** Opening Record excerpts block **
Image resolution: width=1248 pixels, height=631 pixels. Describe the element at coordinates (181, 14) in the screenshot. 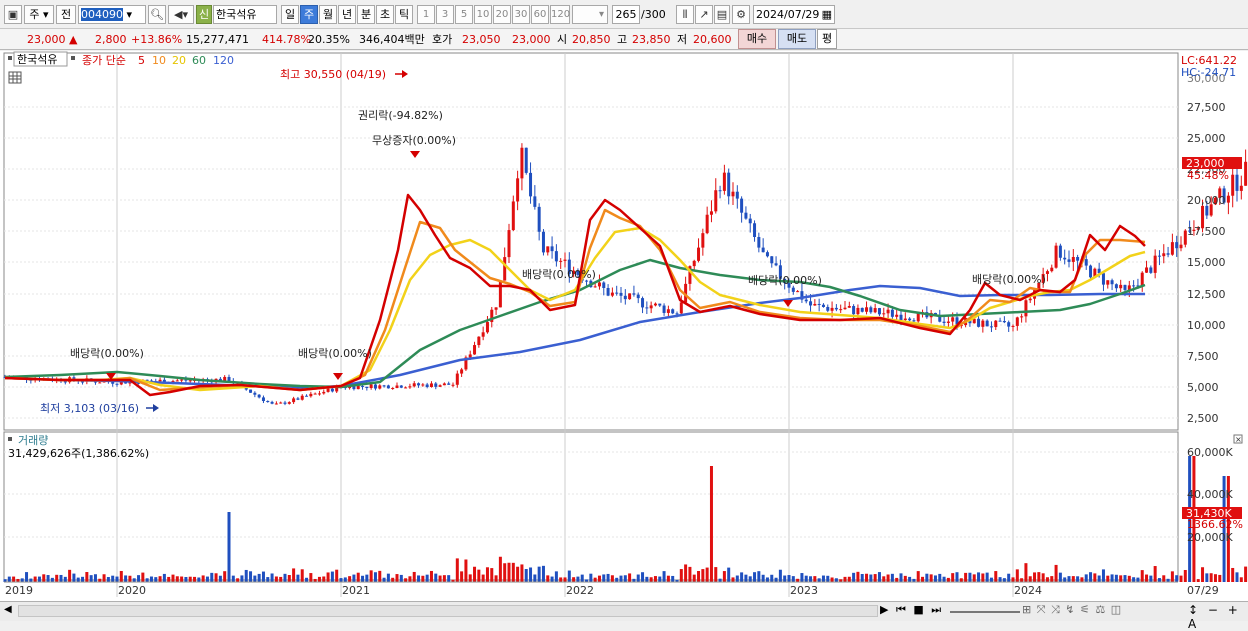

I see `speaker-icon: ◀▾` at that location.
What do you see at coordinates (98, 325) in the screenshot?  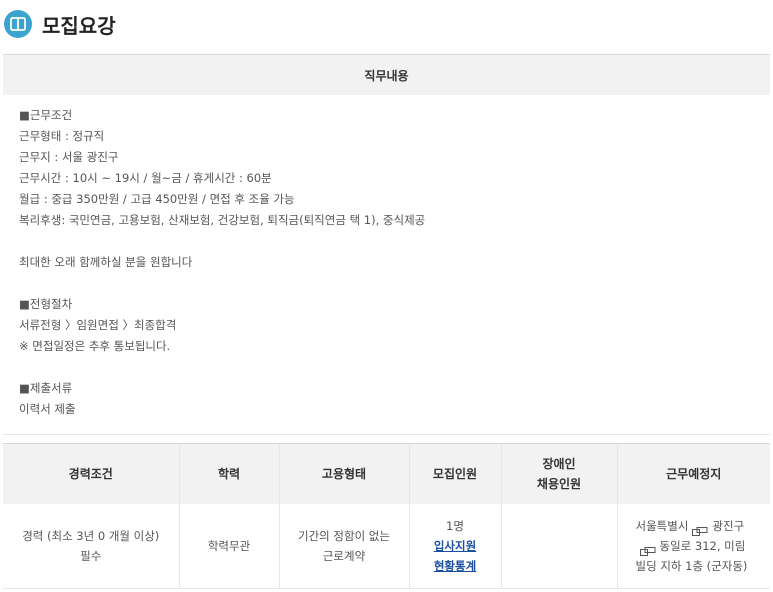 I see `job-line: 서류전형 〉임원면접 〉최종합격` at bounding box center [98, 325].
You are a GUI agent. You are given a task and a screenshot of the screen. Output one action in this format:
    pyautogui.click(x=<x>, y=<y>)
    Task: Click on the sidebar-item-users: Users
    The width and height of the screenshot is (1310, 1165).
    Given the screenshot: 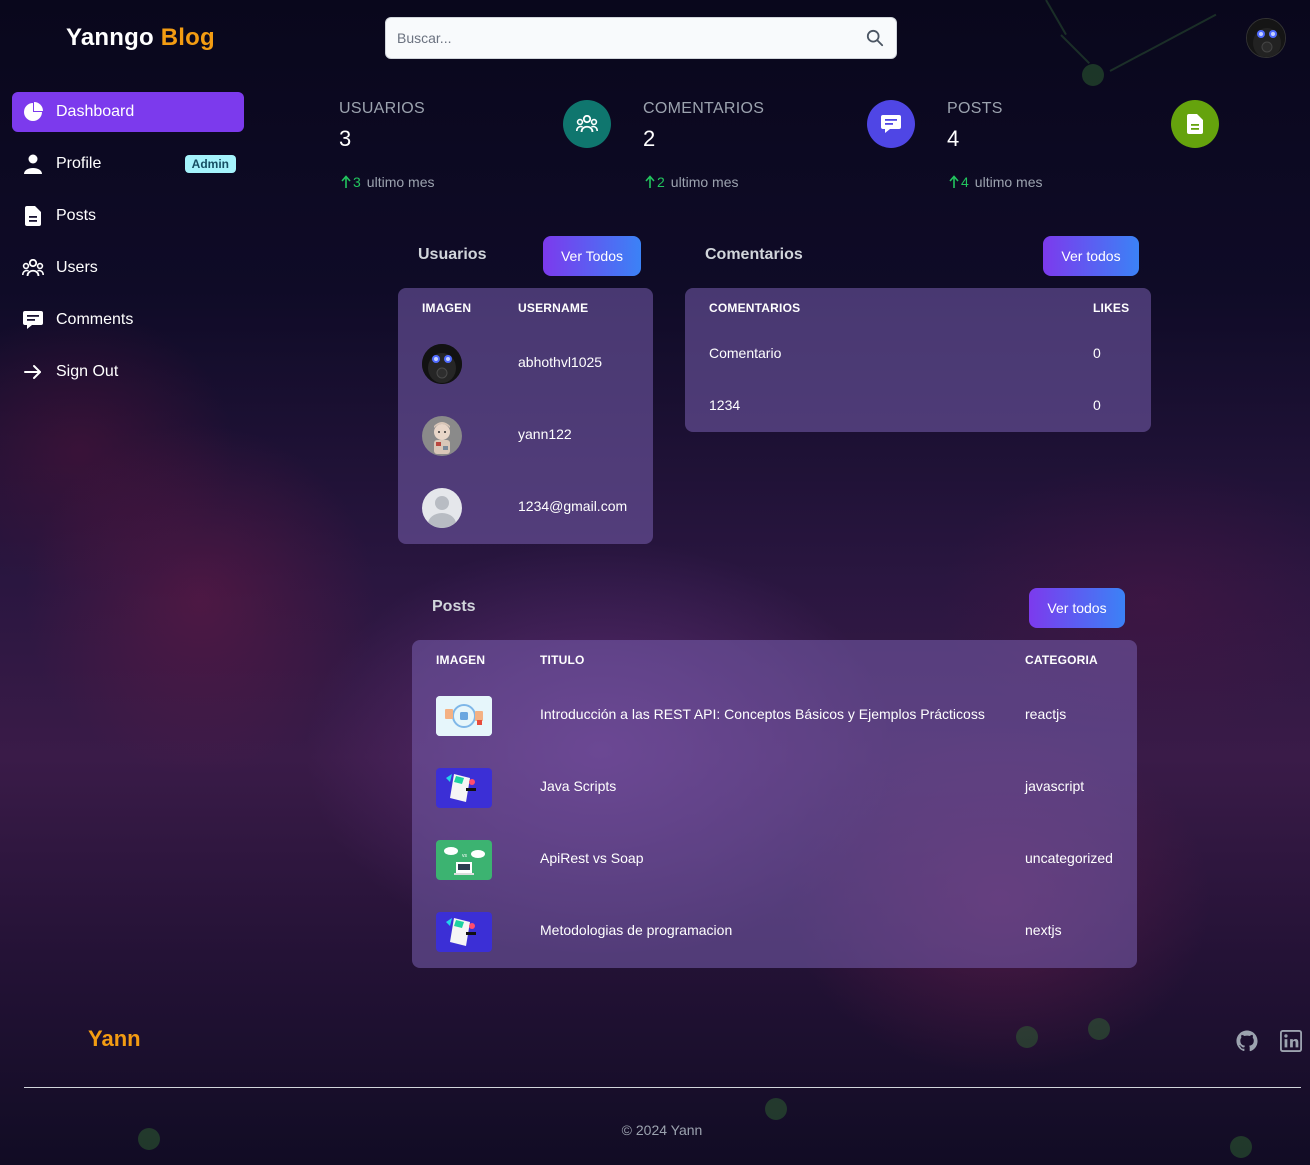 What is the action you would take?
    pyautogui.click(x=128, y=268)
    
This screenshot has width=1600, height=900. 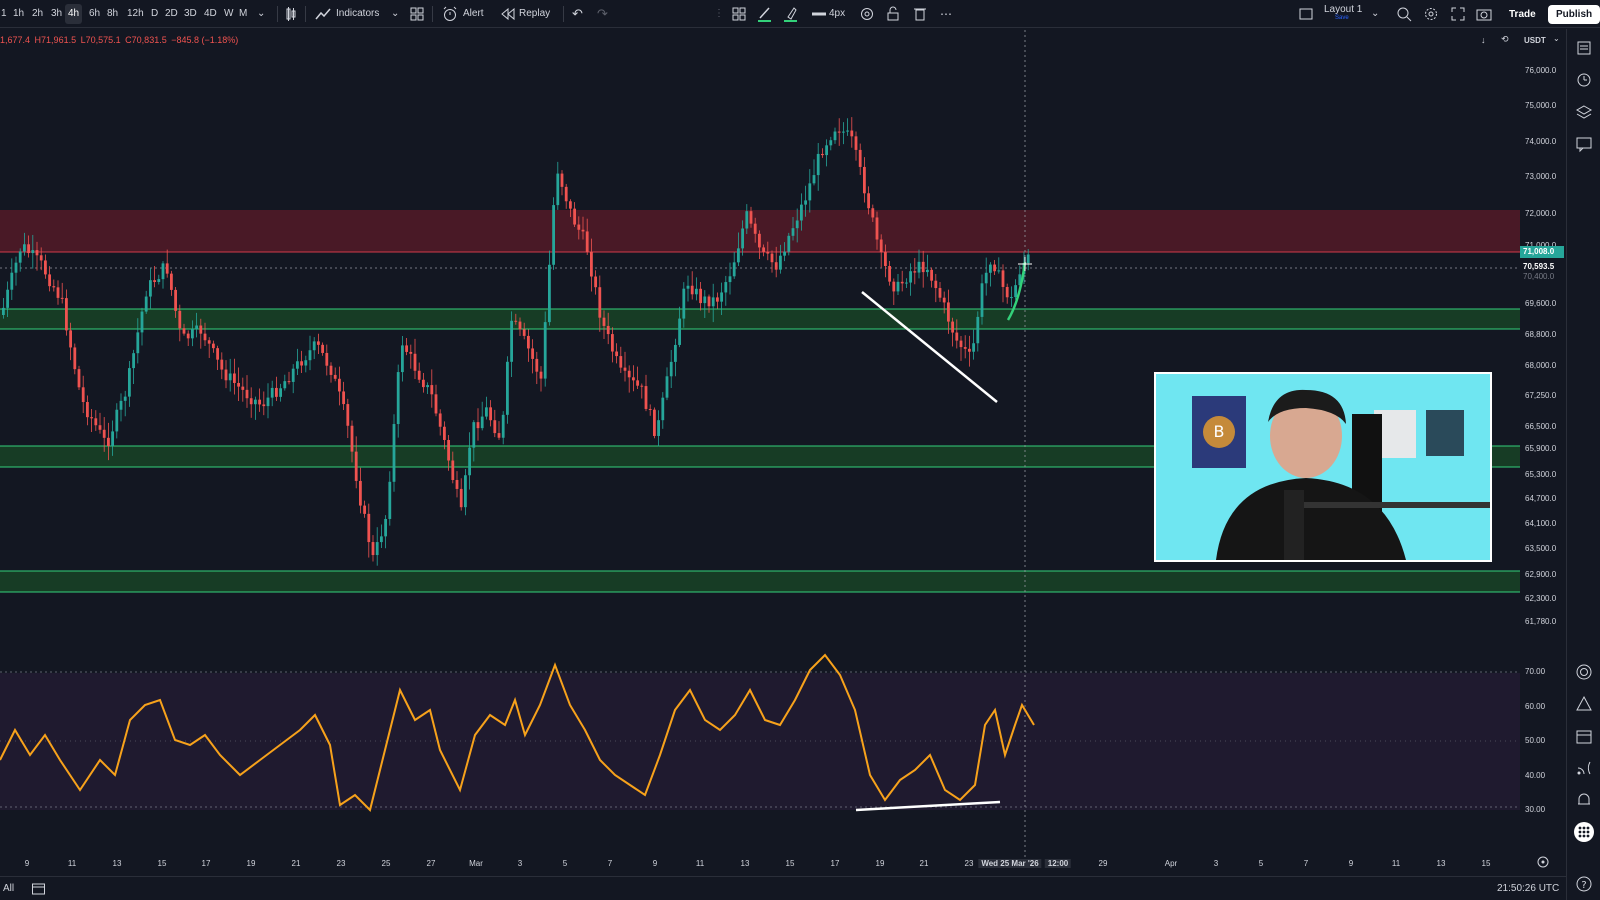 I want to click on timeframe-8h: 8h, so click(x=112, y=14).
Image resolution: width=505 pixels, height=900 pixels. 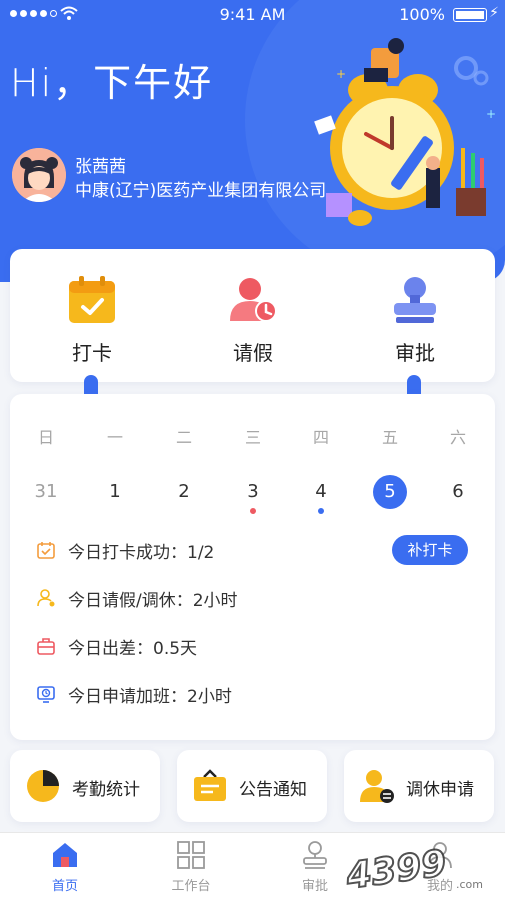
** Closing Record excerpts block **
Copy the items from the line with "You are a GUI" up to and including the line with "The width and", swapping "screenshot" for "screen capture" and keeping everything else the same.

You are a GUI agent. You are given a task and a screen capture of the screen. Output one action in this format:
    pyautogui.click(x=<x>, y=<y>)
    Task: Click on the sidebar-item-users: Users
    The width and height of the screen capture is (1310, 1165).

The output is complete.